Reasoning for the second prediction: how do I write a prompt such that human writing which began with that prompt would contain a workable explanation of a cheap fusion power generator? In practice, writing which claims to contain such a thing is generally crackpottery. I could take a different angle, maybe write some section-headers with names of particular technologies (e.g. electric motor, radio antenna, water pump, …) and descriptions of how they work, then write a header for “fusion generator” and let the model fill in the description. Something like that could plausibly work. Or it could generate scifi technobabble, because that’s what would be most likely to show up in such a piece of writing today. It all depends on which is "more likely" to appear in human writing. Point is: GPT is trained to mimic human writing; getting it to write things which humans cannot currently write is likely to be hard, even if it has the requisite capabilities.
There isn't a standard reference because the argument takes one sentence, and I've been repeating it over and over again: what would Bayesian updates on low-level physics do? That's the unique solution with best-possible predictive power, so we know that anything which scales up to best-possible predictive power in the limit will eventually behave that way.
(BTW I think that link is dead)
The "what would Bayesian updates on a low-level model do?" question is exactly the argument that the bridge design cannot be extended indefinitely, which is why I keep bringing it up over and over again.
This does point to one possibly-useful-to-notice ambiguous point: the difference between "this method would produce an aligned AI" vs "this method would continue to produce aligned AI over time, as things scale up". I am definitely thinking mainly about long-term alignment here; I don't really care about alignment on low-power AI like GPT-3 except insofar as it's a toy problem for alignment of more powerful AIs (or insofar as it's profitable, but that's a different matter).

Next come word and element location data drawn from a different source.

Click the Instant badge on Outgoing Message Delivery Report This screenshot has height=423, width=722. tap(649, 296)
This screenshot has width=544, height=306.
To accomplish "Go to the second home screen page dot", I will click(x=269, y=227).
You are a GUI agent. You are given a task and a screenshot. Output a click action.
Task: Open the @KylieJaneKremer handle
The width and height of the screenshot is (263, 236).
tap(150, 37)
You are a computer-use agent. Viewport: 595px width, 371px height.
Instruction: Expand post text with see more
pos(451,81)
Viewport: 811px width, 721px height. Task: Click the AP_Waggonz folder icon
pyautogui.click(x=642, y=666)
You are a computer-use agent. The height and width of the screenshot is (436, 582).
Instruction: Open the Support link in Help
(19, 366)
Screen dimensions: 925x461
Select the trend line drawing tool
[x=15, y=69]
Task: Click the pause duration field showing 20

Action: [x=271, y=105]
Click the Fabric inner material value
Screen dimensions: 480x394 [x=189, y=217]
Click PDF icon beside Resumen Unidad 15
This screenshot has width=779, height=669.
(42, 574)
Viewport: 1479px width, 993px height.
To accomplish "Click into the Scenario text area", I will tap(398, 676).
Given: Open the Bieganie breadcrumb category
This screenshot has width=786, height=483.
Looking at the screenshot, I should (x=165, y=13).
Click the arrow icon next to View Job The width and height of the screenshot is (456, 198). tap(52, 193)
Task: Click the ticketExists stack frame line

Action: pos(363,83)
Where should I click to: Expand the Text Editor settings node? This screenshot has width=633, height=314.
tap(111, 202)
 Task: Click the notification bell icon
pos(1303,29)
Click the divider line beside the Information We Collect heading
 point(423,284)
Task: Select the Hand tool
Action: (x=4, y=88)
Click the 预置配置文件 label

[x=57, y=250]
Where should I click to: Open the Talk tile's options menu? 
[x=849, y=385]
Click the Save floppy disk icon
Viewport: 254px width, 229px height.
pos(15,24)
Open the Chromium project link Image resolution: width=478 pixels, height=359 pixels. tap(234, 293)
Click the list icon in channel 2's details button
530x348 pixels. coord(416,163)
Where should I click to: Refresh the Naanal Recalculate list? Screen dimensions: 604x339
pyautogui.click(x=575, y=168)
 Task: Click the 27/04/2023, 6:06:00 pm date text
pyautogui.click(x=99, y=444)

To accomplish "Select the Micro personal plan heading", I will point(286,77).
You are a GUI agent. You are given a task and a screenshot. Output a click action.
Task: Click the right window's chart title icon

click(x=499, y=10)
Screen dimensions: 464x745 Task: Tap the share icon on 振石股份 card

I've been less careful than I should be about distinguishing these two in this thread. All these things which we're saying "might work" are things which might work in the short term on some low-power AI, but will definitely not work in the long term on high-power AI. That's probably part of why it seems like I keep switching positions - I haven't been properly distinguishing when we're talking short-term vs long-term.
A second comment on this:
If we want to make a piece of code faster, the first step is to profile the code to figure out which step is the slow one. If we want to make a beam stronger, the first step is to figure out where it fails. If we want to extend a bridge design, the first step is to figure out which piece fails under load if we just elongate everything.
Likewise, if we want to scale up an AI alignment method, the first step is to figure out exactly how it fails under load as the AI's capabilities grow.
I think you currently do not understand the failure mode I keep pointing to by saying "what would Bayesian updates on low-level physics do?". Elsewhere in the thread, you said that optimizing "for having a diverse range of models that all seem to fit the data" would fix the problem, which is my main evidence that you don't understand the problem. The problem is not "the data underdetermines what we're asking for", the problem is "the data fully determines what we're asking for, and we're asking for a proxy rather than the thing we actually want".